EXERCISE INSTRUCTIONS: Scan the records below and copy every line that contains the string "computer".

GIVEN INFORMATION:
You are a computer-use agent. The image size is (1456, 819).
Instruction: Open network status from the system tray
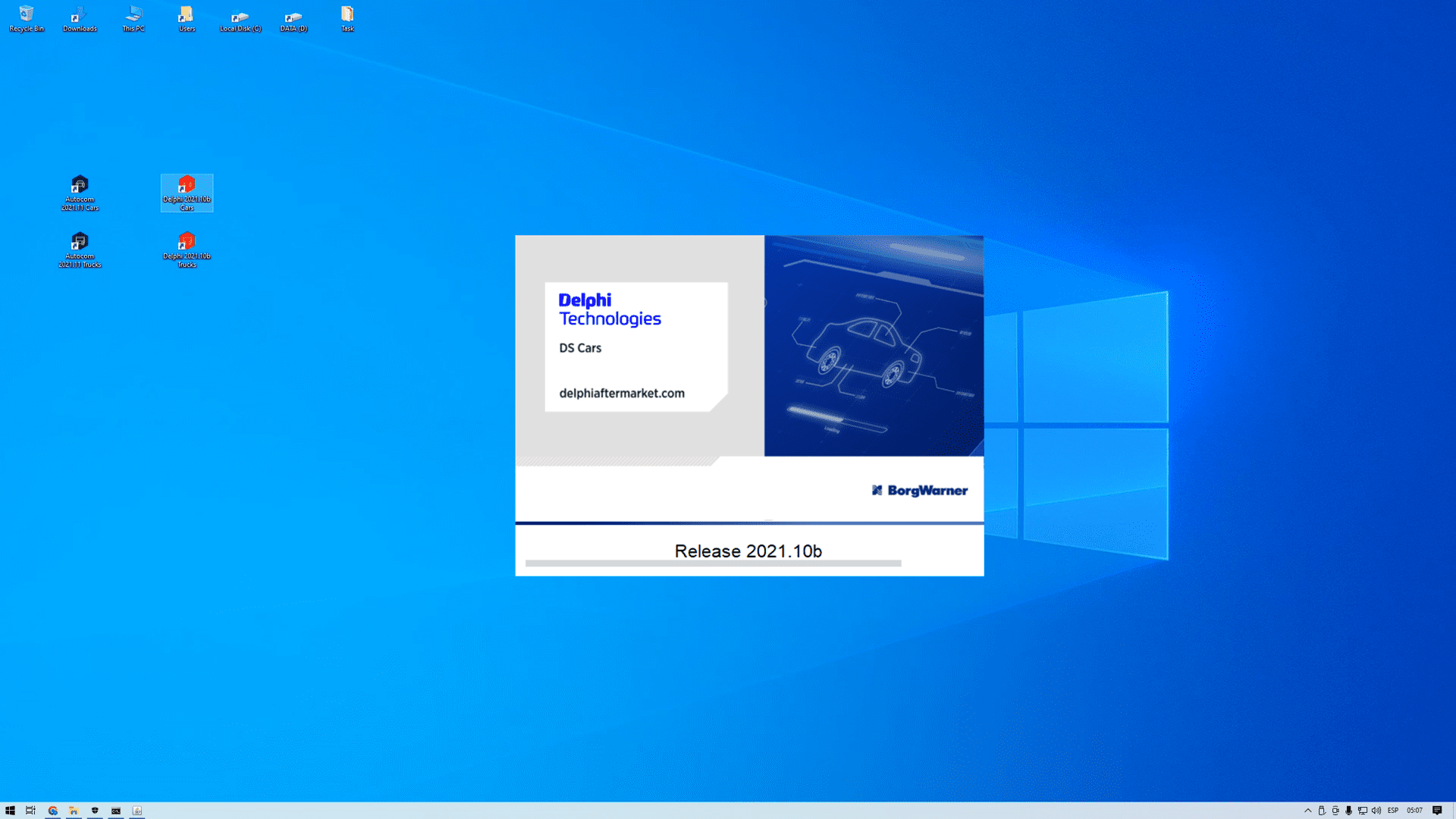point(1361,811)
--
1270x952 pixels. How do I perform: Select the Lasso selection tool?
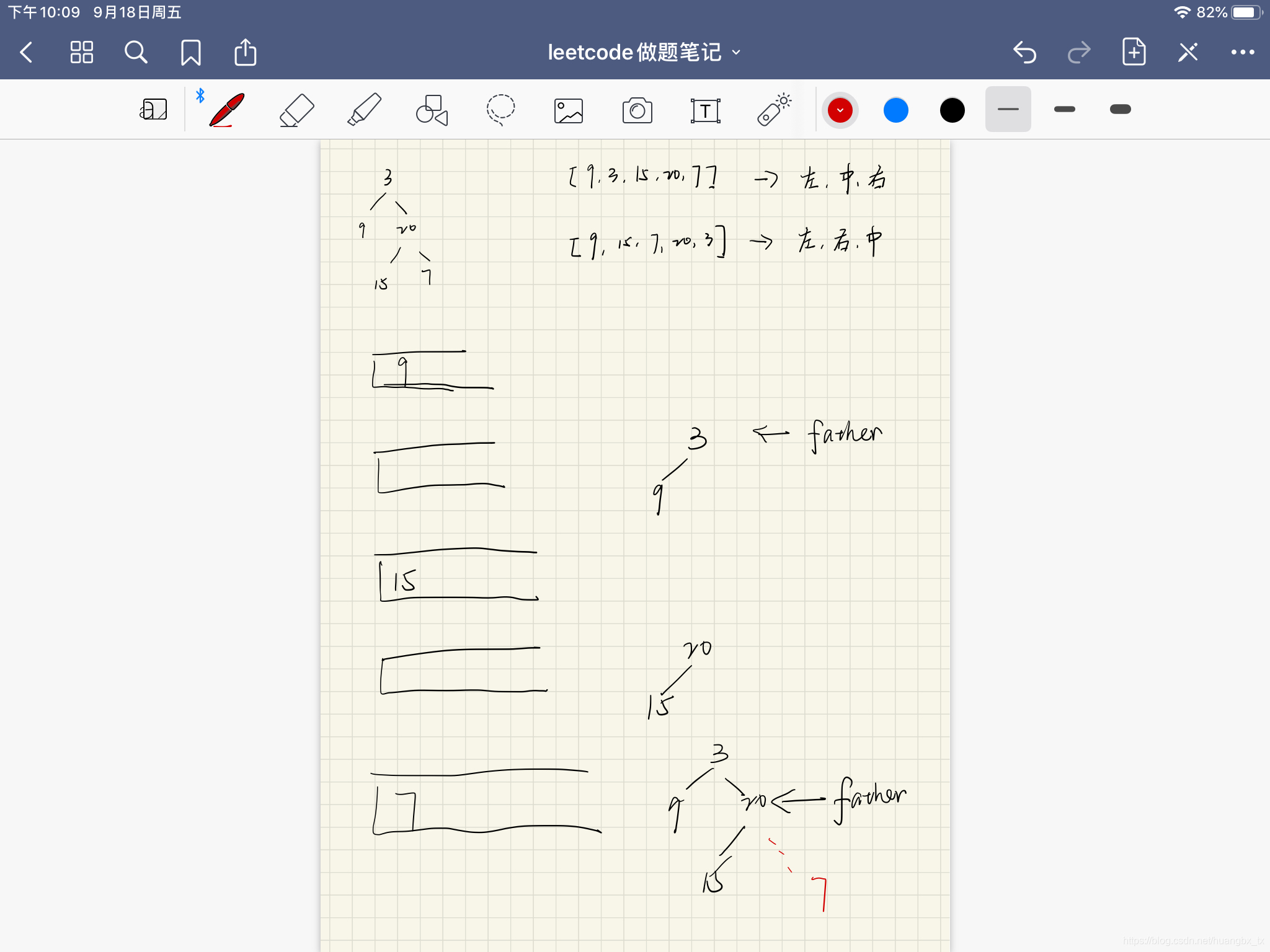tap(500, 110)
==
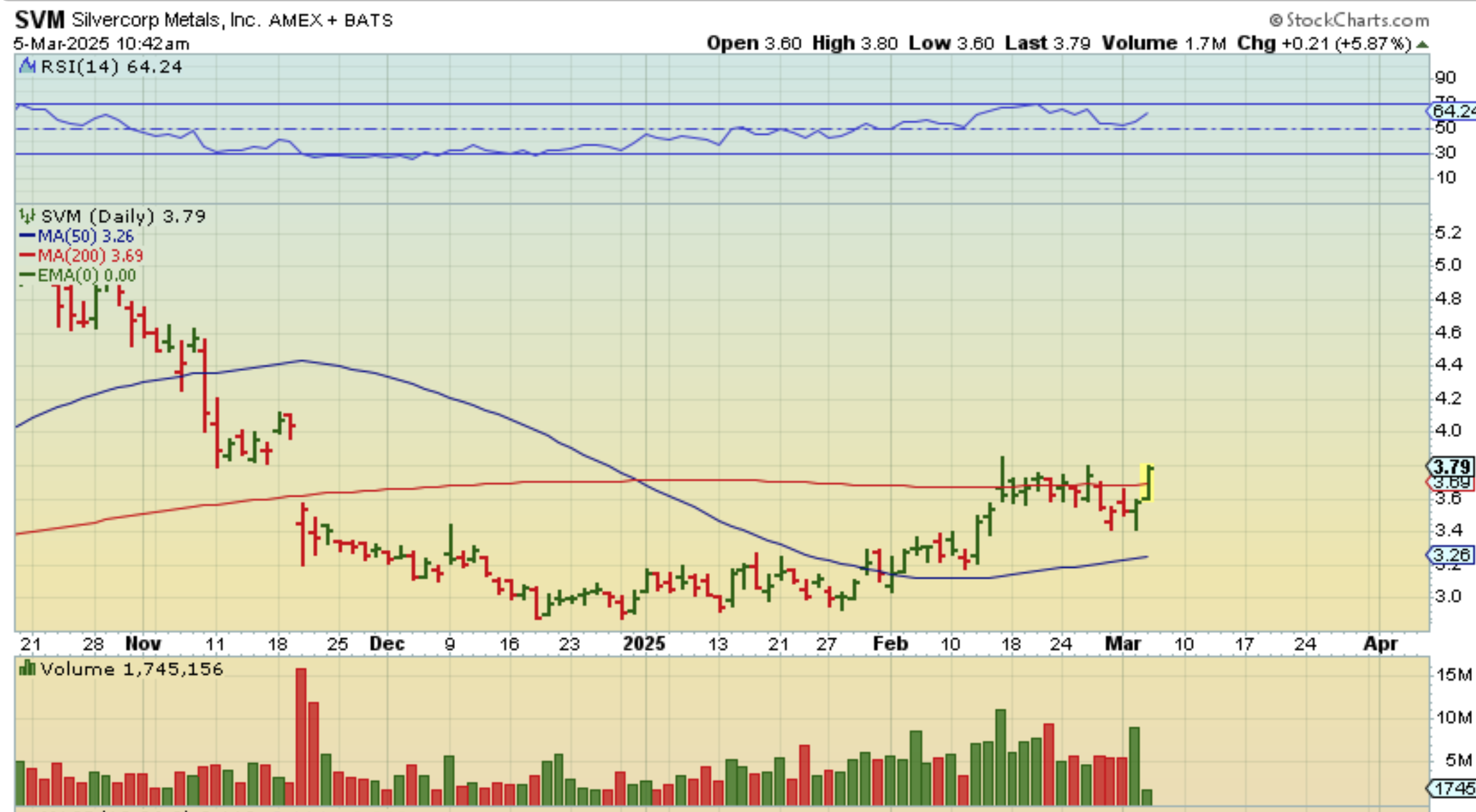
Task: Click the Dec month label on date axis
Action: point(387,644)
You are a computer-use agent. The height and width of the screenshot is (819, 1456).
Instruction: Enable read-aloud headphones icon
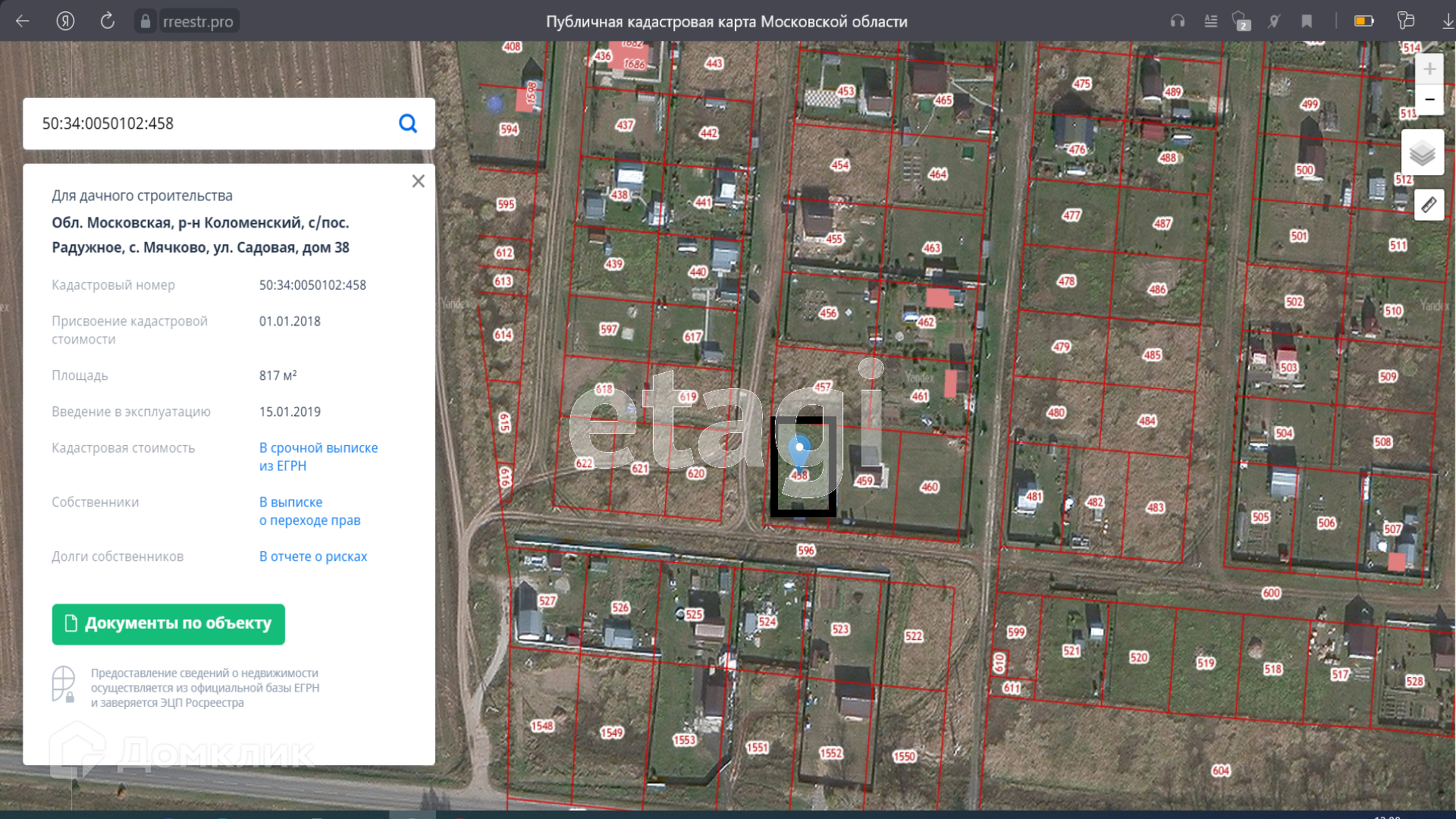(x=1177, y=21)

WRITTEN ANSWER:
You are a computer-use agent. The image size is (1456, 819).
You are a computer-use agent. The height and width of the screenshot is (819, 1456).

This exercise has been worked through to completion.